Oriol Junyent emula a Sabonis

M.G. REIGOSA SANTIAGO / LA VOZ

DEPORTES

XOÁN A. SOLER

El pívot del Obradoiro ya se sitúa entre los 40 mejores reboteadores que hay en la ACB

21 ene 2014 . Actualizado a las 17:59 h.

El Oriol Junyent de las tres últimas jornadas en el Obradoiro recuerda al Arvydas Sabonis que llegó tardíamente a la NBA, pero con la sapiencia suficiente para dejar su impronta en Trail Blazers de Portland.

Hay pívots que no necesitan apenas despegar los pies del suelo para cazar rebotes; desde el poste alto, distribuyen juego como si fueran bases; en el poste bajo son capaces de hacer foxtrot; en la media distancia tienen buena mano; e incluso se atreven desde la línea de tres cuando hay tiempo para armar el brazo.

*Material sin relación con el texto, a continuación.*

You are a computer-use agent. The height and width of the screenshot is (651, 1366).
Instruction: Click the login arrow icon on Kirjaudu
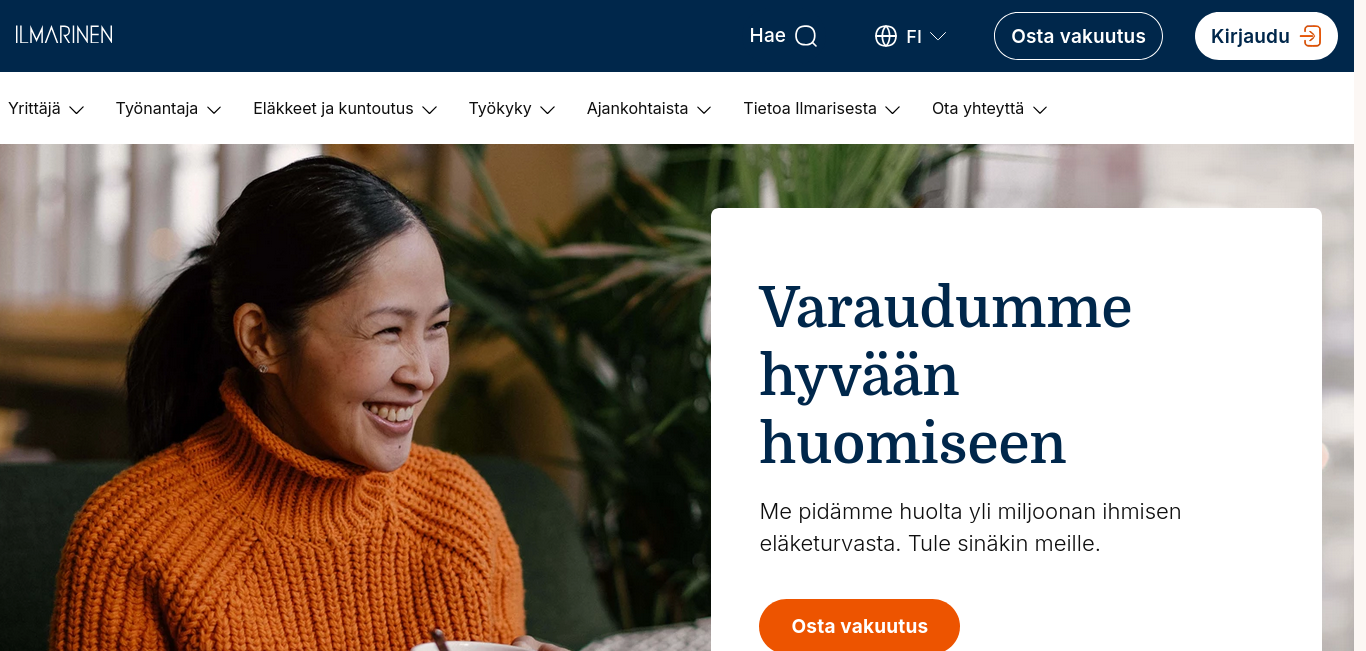point(1310,36)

Junyent empezó el curso con escasa presencia en el juego. Pero, a medida que fueron bajando las prestaciones de Minnerath, hasta el punto de dejar el equipo, crecieron sus minutos y su aportación. En las tres últimas jornadas está firmando números que recuerdan su mejor temporada en la ACB, cuando militaba en el Granada, en el curso 01/02: ante el Estudiantes, 17 puntos, 4 rebotes y 22 de valoración; en Sevilla, 11, 12 y 19; y el domingo, en Murcia, 16, 10 y 23.

Esta última estadística le ha valido para entrar ya entre los 40 mejores reboteadores en la historia de la ACB. Ocupa la trigésimo novena posición, con 1884 capturas, por delante de Corny Thompson. Con un par más adelantará a Luis Scola.

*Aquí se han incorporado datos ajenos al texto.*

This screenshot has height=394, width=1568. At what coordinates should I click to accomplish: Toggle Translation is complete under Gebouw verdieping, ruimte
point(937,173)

No recuerda con exactitud cuál es su mejor registro anotador en los 440 partidos que lleva en la ACB, pero cree que un par de veces se fue hasta los 26. Y con los rebotes le suena que, también en dos ocasiones, acabaron en sus manos 18 rechaces. De lo que no tiene duda es de que siempre disfruta con el baloncesto, y cada día más.

Tándem con Muscala

Su conocimiento del juego le permite adaptarse a más de una situación. En los primeros partidos solo salía para dar minutos de descanso a Muscala. Pero cada vez es más frecuente que coincidan en la cancha las dos torres del equipo, y los resultados dicen que mezclan bien.

La semana pasada el propio Muscala hablaba de su compañero: «Oriol me ha convertido en un jugador mucho mejor. Es muy difícil jugar contra él en los entrenamientos todos los días. Me enseña cosas como el timing de juego, cómo jugar en el poste tanto ofensivamente como defensivamente, y tantos otros consejos y trucos. Nunca he jugado contra alguien con tanta experiencia e inteligencia».

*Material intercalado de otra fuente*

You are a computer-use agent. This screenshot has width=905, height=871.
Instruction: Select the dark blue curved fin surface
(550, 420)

En la temporada de la LEB, cuando coincidió con Ruffin, no se daban consejos porque los dos son doctores en la materia. Pero en los entrenamientos saltaban astillas. Junto con Hopkins formaban una tripleta de ilustres que dio mucho juego. Y Kendall ponía la guinda.

Chete Pazo fue quien negoció, precisamente, el fichaje de Oriol Junyent para el proyecto del ascenso. Y tenía claro a quien traía, como jugador y como persona, ya que lo conocía desde la etapa en la que fichó por el Estudiantes: «Vino como un jugador de referencia y, al ascender, le tocó asumir otro rol. Se nota mucho cuando está bien físicamente. La verdad es que cuando enlaza continuidad y minutos, siempre responde. Ahora está en ese punto. Es un tío que tiene mucho baloncesto y muchos recursos. Muy pocos pívots pueden exhibir su juego de espaldas al aro, su movimiento de pies y su capacidad de pase».

Fue una de las claves del ascenso. Aguantó el año siguiente con un ligamento roto. Aún está en la retina el partido que valió la permanencia frente al Valencia. El pasado curso se hizo un poco a un lado, ante el empuje de Mejri, Kendall y Hummel. Y en este le está tocando recuperar un protagonismo que al principio quizás no entraba en el guion. La responsabilidad no le pesa. Y los años tampoco.